What is required
Reproduce each of the following entries verbatim, preserving every line without alteration.

--*--

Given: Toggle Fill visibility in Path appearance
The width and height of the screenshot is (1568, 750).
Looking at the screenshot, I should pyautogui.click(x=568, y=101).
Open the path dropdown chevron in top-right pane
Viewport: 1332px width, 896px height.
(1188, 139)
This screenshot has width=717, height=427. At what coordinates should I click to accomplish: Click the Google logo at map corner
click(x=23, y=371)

--*--

Result for this task
Given: Toggle Fill visibility in Path appearance
The width and height of the screenshot is (1568, 750).
Looking at the screenshot, I should pyautogui.click(x=568, y=101).
Open the path dropdown chevron in top-right pane
Viewport: 1332px width, 896px height.
(1188, 139)
This screenshot has width=717, height=427. At what coordinates should I click to accomplish: Click the Google logo at map corner
click(x=23, y=371)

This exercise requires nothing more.